INPUT MATERIAL:
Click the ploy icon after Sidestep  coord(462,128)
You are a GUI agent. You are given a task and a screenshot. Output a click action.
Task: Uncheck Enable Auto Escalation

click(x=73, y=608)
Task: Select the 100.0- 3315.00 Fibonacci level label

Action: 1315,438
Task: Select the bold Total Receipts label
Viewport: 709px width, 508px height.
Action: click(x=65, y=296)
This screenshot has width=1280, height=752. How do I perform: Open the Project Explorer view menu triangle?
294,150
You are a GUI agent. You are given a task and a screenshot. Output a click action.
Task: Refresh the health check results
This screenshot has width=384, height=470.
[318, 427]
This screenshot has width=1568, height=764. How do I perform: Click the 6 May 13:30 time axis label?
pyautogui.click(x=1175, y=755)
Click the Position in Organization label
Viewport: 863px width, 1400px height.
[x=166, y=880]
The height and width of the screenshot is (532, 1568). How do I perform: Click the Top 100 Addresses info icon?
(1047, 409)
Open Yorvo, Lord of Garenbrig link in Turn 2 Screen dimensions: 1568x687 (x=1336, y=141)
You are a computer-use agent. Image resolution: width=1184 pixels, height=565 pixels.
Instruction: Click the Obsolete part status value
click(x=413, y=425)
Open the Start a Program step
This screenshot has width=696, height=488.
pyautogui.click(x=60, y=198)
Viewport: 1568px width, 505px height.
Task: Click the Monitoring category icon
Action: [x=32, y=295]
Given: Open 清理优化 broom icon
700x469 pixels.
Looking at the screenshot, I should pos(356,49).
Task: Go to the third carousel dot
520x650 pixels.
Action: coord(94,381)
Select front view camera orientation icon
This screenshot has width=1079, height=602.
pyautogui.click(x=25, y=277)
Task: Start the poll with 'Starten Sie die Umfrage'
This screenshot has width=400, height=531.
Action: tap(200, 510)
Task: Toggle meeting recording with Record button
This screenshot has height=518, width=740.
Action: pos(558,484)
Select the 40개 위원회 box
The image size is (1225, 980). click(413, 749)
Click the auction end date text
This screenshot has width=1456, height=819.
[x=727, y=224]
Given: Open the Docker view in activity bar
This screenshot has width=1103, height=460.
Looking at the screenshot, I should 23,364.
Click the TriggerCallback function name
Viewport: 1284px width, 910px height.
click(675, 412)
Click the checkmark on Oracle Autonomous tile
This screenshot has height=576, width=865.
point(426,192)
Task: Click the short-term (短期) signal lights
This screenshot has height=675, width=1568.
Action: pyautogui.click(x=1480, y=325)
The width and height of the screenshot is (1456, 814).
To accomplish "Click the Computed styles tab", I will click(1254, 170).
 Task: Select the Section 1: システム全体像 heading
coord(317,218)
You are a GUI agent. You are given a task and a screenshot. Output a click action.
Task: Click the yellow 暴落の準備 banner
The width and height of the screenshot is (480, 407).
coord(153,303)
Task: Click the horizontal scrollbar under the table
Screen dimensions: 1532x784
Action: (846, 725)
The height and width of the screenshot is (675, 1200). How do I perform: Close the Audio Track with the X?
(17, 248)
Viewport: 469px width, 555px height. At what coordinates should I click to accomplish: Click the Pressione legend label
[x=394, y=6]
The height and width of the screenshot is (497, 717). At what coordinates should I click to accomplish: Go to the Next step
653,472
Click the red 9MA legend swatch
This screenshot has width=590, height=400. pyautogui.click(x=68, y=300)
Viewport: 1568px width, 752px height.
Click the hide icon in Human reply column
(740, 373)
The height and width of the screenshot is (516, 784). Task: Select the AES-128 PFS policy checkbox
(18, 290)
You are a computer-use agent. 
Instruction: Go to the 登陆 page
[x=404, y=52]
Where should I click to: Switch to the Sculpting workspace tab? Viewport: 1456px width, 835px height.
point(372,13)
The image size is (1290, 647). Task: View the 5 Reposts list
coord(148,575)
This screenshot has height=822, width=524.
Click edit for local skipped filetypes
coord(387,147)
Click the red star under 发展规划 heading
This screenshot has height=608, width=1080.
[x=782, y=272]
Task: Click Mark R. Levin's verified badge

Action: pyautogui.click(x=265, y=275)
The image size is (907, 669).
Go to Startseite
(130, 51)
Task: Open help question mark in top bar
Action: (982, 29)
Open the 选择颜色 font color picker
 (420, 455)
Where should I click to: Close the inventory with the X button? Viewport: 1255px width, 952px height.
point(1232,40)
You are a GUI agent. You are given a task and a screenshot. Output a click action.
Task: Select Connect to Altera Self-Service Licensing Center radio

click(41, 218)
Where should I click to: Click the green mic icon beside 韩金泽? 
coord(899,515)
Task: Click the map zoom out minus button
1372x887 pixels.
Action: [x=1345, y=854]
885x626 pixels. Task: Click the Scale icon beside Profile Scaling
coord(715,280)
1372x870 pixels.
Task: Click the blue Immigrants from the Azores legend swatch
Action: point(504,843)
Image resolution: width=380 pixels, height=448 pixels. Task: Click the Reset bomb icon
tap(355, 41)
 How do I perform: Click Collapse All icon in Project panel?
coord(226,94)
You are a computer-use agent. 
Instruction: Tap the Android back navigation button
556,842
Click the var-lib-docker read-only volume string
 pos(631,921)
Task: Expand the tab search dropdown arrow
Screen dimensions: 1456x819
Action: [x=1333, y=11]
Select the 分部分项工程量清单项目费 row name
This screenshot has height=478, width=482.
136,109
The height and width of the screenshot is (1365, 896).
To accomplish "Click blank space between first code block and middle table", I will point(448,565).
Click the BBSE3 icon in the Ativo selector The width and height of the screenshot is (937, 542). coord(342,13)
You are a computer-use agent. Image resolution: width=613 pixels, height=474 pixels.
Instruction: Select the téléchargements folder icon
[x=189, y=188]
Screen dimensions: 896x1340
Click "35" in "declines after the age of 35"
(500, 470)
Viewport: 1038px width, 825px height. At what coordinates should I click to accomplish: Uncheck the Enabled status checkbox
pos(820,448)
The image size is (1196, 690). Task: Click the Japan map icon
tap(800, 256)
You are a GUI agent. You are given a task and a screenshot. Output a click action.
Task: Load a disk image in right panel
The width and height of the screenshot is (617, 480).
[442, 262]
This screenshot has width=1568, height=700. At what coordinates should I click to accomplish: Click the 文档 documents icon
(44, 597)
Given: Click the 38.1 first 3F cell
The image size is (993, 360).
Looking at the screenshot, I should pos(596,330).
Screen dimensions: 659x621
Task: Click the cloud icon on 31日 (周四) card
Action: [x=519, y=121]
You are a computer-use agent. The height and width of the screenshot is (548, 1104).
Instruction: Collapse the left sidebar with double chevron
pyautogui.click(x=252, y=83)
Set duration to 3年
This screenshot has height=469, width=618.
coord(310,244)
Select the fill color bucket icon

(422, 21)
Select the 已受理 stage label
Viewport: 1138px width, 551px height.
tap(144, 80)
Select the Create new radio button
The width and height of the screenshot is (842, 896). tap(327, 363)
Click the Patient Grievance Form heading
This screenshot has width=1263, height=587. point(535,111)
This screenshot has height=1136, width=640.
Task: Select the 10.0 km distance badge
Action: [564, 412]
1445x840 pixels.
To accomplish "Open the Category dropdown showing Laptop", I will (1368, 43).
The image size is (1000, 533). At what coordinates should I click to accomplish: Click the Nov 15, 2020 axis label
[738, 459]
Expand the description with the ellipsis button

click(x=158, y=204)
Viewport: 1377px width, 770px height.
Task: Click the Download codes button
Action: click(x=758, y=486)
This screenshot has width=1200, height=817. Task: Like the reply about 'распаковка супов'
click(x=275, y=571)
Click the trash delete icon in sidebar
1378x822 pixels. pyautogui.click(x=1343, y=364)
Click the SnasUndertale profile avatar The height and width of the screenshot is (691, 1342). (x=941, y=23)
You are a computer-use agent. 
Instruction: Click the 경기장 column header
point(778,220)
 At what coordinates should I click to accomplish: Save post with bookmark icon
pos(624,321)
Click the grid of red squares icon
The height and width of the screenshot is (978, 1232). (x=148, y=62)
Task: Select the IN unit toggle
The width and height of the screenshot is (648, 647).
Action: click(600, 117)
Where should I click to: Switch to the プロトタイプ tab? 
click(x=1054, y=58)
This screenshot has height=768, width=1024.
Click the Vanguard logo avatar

TASK DIRECTIONS:
To answer, copy each line from the material above that has the word "table".

REPLY:
Task: Click the horizontal scrollbar under the table
To accomplish "Click blank space between first code block and middle table", I will point(448,565).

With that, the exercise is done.